As Rosenthal’s story demonstrates, however, this open-ended contractual term can be abused. Sometimes, for example, physicians are called in unnecessarily—when there’s no emergency or where a cheaper hospital employee could do the job. And when a patient receives care from an out-of-network physician, the physician has wide discretion in setting a price. If the patient’s already “agreed” to pay, why not charge a bundle?
In principle, patients and insurers can fight back. As with any take-it-or-leave-it contract full of boilerplate terms—what’s called a “contract of adhesion”—the courts won’t enforce a treatment contract to the extent that it deviates from a signer’s reasonable expectations. And reasonable patients neither consent to unnecessary care from unknown practitioners nor do they agree to pay exorbitant fees that bear no apparent connection to costs.
So yes, drive-by doctors can be sued for breaching their treatment contracts. (In extreme cases, they could also be sued for fraud or even criminally prosecuted.) But just imagine how hard it would be to win such a case. The plaintiff would have to prove either that it wasn’t medically necessary to call in the drive-by physician or that the physician’s fees were so out of line as to be unreasonable. That, in turn, would require expert testimony and intensive discovery—and all for the unlikely prospect, after a delay of several years, of convincing a judge to supersede a physician’s professional judgment.
Given the uncertainty and expense, it’s not usually worth it to bring these sorts of cases. That’s why drive-by physicians can get away with abusive billing practices—practices that exemplify the sort of economic exploitation that’s all too common in the medical industry.

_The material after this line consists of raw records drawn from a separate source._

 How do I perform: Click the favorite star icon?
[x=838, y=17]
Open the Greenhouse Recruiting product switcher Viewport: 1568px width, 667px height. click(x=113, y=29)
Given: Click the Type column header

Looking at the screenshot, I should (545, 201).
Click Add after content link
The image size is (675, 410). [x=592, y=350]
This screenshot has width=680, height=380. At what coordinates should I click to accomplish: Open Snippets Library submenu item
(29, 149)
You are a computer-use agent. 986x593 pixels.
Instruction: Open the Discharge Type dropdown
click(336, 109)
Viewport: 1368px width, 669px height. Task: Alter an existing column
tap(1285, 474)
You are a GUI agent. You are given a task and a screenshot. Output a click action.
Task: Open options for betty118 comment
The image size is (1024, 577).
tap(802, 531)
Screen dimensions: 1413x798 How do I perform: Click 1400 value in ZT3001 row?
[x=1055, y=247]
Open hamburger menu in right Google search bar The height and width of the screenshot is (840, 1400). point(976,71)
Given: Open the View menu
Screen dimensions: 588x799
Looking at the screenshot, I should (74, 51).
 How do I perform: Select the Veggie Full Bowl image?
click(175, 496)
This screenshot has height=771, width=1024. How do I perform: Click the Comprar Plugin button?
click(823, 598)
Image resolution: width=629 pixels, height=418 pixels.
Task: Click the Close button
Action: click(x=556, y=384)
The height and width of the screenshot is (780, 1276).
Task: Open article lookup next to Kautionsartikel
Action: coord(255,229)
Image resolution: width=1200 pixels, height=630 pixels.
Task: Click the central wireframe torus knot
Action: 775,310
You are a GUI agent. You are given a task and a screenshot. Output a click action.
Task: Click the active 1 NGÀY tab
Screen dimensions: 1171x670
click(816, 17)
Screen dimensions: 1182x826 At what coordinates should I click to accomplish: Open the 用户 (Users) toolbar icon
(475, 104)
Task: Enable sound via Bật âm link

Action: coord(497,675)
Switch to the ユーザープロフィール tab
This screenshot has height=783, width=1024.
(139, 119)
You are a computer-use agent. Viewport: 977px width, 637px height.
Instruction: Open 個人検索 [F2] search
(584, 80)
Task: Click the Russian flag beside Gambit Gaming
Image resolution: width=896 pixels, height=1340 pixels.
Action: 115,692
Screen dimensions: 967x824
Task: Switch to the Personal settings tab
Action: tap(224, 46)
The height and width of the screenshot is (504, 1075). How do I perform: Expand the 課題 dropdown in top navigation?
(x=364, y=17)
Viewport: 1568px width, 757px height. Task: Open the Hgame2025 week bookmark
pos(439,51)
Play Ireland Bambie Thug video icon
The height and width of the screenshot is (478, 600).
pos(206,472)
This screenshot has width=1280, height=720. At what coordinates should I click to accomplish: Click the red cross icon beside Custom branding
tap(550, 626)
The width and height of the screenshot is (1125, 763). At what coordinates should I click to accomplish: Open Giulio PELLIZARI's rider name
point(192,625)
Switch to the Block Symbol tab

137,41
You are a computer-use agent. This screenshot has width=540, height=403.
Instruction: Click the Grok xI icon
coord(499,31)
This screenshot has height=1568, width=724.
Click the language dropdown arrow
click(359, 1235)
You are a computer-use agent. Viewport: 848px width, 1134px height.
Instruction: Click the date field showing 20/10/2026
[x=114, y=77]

To prevent that exploitation, I agree with Mark Hall and my colleague Carl Schneider that courts should more aggressively deploy a range of common-law doctrines to protect patients. I fear, however, that litigation is just too cumbersome to be an especially effective deterrent.
More is needed—and more is coming. Earlier this year, New York enacted a law to protect patients from surprise charges. When in-network providers are unavailable and the patient has to get care from an out-of-network provider, the patient can’t be asked to pay more than the amount she would have paid to get care from an in-network provider.
That’s a big step forward, although it may not be big enough. New York’s law puts insurers on the hook for covering the patient’s out-of-network charges, which are then passed along to the rest of us in the form of inflated premiums. Disputes between insurers and out-of-network providers will be resolved in arbitration, and let’s hope that arbitrators won’t let providers get away with charging exorbitant fees. It’s possible, however, that New York’s law will just shift the costs of drive-by doctoring from patients to insurers.
But at least it’s a start. New York’s law could be the first move in a broader, national effort to eliminate drive-by doctoring. Surely something must be done to prevent the abuses that Rosenthal describes.